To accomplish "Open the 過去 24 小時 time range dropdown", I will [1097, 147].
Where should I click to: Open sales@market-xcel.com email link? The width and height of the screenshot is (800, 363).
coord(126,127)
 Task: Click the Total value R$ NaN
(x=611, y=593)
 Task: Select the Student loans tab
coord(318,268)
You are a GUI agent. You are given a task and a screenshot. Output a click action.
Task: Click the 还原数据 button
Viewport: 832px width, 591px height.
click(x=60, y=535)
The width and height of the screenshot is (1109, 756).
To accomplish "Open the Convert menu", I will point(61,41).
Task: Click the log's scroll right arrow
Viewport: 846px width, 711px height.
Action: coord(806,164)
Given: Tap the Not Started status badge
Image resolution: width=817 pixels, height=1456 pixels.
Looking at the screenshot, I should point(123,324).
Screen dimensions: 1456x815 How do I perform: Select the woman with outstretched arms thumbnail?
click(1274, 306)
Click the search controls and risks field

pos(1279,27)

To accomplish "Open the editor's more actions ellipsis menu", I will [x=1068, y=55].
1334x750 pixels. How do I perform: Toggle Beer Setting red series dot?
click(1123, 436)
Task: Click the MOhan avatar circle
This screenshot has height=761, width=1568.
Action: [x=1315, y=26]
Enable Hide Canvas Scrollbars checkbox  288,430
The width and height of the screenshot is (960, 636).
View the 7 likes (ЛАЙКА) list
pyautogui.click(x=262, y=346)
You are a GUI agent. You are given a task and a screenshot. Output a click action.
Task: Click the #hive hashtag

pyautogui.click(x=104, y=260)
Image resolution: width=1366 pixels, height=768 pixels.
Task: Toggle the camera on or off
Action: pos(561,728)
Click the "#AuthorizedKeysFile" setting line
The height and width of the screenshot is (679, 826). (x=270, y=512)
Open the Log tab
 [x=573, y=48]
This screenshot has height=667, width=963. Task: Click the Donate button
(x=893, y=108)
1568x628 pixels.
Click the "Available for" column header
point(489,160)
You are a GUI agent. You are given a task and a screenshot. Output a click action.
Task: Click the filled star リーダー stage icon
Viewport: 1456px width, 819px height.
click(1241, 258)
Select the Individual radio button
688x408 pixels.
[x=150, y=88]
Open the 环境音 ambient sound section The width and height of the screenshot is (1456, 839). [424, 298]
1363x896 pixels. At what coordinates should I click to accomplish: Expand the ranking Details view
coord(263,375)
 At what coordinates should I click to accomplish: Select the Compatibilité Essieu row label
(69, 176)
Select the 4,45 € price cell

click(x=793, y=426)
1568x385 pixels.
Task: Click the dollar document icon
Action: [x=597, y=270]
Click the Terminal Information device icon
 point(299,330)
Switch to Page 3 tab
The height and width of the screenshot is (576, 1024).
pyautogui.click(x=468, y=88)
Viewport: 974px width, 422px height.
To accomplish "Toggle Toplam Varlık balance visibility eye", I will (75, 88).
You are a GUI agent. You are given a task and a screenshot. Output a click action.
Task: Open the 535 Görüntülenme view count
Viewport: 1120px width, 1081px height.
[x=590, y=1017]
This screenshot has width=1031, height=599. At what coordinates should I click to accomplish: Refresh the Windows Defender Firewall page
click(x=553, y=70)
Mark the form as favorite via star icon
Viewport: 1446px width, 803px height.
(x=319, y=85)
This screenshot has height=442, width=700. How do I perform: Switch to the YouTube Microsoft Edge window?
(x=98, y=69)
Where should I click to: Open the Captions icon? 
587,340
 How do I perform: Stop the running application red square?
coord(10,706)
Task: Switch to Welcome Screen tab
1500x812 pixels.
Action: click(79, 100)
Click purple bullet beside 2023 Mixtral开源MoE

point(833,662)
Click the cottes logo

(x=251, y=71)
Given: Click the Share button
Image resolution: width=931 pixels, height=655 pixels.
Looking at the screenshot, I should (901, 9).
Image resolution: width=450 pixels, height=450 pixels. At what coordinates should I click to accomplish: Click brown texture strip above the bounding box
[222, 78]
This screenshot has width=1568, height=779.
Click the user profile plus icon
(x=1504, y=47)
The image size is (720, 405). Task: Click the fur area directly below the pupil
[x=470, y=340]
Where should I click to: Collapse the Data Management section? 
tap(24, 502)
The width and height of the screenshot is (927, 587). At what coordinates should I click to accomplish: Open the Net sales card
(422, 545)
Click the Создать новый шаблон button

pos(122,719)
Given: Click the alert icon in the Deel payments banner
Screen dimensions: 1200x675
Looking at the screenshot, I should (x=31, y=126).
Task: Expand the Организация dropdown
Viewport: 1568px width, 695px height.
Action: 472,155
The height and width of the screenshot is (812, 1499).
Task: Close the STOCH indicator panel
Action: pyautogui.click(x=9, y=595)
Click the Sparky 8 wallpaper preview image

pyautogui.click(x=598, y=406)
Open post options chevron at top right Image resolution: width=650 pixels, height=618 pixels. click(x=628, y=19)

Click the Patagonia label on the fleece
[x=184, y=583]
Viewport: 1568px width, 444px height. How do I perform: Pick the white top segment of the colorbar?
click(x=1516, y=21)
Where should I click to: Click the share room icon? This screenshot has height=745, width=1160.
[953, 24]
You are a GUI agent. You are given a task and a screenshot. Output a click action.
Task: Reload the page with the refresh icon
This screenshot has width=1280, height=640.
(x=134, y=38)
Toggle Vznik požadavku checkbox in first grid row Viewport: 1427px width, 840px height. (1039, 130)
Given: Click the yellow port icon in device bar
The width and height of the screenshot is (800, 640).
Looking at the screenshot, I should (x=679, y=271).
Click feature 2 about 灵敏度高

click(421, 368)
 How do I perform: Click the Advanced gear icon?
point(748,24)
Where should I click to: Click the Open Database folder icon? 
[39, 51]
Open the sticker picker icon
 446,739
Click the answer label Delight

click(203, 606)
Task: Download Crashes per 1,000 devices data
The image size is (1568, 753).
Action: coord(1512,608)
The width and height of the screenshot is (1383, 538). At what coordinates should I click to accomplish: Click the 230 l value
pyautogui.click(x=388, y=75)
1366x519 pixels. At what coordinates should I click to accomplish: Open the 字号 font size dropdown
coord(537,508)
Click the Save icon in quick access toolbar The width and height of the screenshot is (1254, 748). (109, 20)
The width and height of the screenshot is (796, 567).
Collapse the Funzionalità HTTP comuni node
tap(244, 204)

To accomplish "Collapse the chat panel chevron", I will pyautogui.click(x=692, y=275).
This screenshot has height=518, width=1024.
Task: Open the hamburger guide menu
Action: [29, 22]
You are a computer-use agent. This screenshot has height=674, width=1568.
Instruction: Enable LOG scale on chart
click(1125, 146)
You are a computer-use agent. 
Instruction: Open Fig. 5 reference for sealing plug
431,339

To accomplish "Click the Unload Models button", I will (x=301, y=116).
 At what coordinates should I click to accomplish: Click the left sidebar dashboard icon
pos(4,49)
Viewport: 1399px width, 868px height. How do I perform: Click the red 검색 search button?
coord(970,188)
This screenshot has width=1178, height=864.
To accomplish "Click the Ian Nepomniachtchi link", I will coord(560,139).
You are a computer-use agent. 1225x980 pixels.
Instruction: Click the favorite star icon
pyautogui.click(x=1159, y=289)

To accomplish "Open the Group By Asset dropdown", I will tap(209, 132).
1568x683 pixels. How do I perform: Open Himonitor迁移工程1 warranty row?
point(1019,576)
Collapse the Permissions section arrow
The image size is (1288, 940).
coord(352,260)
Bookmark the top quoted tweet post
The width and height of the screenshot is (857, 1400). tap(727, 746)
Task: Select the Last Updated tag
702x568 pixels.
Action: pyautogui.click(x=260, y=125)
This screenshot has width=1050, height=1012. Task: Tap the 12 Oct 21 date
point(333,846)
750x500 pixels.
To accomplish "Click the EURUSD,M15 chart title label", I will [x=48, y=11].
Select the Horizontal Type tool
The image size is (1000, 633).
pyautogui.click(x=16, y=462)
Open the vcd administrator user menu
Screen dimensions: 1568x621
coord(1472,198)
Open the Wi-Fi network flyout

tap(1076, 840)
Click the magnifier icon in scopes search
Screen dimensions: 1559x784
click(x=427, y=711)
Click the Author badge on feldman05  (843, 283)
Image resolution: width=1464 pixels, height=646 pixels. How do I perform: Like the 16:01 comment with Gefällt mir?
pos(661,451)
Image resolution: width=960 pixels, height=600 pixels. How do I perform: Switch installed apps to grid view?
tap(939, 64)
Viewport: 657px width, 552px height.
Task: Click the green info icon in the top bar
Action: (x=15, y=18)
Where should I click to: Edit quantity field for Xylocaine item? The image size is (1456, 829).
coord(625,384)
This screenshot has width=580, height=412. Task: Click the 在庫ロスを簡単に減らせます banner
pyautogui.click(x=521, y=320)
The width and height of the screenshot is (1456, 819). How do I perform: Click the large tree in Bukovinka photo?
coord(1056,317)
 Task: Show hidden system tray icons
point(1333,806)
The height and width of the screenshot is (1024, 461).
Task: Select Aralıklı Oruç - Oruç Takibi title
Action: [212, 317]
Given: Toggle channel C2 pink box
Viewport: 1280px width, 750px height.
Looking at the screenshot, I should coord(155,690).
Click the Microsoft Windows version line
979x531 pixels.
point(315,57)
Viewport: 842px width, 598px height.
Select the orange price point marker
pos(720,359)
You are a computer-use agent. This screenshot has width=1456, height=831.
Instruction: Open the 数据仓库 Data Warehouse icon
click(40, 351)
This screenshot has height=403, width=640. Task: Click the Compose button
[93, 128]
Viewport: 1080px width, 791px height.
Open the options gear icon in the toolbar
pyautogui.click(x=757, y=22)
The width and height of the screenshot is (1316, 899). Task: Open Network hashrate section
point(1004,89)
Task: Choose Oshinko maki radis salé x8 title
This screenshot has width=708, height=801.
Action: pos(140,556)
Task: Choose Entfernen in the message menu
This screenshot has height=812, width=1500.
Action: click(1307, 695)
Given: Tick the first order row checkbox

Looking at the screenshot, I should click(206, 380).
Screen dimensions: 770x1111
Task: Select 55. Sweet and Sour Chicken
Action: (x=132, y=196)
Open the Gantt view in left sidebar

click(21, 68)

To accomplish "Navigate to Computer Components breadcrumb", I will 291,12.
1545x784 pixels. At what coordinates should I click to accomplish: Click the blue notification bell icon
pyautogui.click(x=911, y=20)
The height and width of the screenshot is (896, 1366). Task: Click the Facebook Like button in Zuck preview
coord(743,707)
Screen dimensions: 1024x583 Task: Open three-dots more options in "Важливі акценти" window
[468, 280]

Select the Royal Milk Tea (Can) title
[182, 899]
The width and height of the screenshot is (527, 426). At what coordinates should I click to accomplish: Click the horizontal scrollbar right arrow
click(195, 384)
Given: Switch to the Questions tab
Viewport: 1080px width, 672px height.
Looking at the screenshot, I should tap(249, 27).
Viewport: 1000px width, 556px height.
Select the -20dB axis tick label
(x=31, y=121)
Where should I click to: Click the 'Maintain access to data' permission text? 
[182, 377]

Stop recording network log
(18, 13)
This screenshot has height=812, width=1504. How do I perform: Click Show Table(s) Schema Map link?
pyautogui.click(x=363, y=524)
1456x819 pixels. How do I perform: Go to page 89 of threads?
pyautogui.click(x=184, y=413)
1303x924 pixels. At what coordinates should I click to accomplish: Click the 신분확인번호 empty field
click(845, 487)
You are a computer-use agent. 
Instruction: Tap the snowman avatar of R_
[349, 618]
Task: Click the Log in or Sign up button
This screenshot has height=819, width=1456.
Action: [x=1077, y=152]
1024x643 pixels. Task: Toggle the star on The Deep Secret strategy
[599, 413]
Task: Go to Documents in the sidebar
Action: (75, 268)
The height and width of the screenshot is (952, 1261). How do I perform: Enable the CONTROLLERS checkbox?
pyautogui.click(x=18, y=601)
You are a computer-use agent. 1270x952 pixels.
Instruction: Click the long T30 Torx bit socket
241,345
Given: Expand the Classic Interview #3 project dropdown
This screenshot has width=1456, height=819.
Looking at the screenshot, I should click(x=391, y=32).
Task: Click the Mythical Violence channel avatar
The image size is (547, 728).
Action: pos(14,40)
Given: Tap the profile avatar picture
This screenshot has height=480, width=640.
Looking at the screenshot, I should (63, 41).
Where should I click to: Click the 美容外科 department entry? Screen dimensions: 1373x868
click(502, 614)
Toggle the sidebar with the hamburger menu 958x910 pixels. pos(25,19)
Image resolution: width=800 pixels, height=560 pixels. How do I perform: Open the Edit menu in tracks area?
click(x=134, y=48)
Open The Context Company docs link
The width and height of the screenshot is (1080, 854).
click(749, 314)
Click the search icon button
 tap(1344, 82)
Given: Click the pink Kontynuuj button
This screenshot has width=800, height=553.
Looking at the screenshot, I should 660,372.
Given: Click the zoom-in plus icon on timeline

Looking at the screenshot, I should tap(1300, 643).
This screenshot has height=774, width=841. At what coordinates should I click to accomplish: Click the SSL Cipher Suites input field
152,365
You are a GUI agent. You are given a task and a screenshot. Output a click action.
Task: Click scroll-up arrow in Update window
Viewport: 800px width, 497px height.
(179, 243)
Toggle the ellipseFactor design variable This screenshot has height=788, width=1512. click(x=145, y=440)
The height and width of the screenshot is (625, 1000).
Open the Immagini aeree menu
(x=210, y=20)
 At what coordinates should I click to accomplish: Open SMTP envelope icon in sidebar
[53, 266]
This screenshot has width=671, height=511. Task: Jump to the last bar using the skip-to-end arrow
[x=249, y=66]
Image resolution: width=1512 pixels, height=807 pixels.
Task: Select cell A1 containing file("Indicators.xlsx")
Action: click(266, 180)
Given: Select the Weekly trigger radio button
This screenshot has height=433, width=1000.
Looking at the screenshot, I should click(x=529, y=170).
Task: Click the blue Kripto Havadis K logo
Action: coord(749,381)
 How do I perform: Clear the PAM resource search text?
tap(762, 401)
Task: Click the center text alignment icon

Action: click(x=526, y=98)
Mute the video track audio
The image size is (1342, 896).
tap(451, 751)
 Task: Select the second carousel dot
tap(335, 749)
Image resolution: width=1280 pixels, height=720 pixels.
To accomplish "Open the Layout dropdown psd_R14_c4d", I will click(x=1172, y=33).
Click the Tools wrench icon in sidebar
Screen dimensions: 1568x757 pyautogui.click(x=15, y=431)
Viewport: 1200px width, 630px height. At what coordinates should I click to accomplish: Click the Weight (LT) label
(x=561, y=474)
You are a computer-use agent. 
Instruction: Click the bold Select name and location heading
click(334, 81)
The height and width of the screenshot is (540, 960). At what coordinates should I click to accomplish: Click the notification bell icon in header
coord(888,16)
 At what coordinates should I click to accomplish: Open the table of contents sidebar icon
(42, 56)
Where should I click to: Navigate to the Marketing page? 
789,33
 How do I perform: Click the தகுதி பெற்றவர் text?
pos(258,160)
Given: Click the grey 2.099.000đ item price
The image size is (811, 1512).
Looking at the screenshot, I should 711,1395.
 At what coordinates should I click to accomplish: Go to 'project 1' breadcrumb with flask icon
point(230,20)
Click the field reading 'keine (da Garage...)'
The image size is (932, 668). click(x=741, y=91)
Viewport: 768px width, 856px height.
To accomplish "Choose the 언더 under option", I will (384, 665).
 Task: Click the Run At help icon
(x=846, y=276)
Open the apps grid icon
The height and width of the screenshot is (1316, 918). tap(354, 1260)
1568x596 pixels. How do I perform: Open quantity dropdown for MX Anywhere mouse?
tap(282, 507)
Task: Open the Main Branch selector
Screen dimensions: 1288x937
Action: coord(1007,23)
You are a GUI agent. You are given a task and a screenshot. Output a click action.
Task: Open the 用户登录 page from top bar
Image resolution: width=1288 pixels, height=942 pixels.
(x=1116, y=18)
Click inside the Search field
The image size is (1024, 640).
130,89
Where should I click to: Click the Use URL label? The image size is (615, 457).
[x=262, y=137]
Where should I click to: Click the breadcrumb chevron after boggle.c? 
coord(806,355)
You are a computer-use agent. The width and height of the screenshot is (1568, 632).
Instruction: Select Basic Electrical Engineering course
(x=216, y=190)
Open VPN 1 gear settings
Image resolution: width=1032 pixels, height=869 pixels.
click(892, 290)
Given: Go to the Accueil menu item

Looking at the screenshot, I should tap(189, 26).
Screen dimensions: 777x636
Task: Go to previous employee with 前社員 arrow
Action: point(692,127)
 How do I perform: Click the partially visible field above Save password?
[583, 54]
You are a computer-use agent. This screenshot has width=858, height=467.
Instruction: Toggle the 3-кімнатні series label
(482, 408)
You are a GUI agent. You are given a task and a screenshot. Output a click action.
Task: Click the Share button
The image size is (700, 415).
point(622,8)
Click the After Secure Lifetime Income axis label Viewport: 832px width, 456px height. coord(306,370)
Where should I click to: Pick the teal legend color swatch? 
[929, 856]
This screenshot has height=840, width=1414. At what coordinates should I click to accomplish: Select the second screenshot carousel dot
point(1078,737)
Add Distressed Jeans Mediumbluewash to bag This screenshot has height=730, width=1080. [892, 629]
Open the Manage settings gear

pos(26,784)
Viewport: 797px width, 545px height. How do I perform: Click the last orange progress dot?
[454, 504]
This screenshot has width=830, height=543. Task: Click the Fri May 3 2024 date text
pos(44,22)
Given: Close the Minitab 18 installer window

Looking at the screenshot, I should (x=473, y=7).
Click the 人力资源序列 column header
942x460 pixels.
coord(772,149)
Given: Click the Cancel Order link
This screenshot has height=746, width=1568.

★ ★ ★

*Requirement:* Revise the entries from the line with "Click the Patagonia label on the fleece" to the line with "Toggle Vznik požadavku", changing "share room icon" to "invite members icon" and leaving everything else unchanged.

*Response to this task:*
Click the Patagonia label on the fleece
[x=184, y=583]
Viewport: 1568px width, 444px height. How do I perform: Pick the white top segment of the colorbar?
click(x=1516, y=21)
Where should I click to: Click the invite members icon? This screenshot has height=745, width=1160.
[953, 24]
You are a GUI agent. You are given a task and a screenshot. Output a click action.
Task: Reload the page with the refresh icon
This screenshot has width=1280, height=640.
(x=134, y=38)
Toggle Vznik požadavku checkbox in first grid row Viewport: 1427px width, 840px height. (1039, 130)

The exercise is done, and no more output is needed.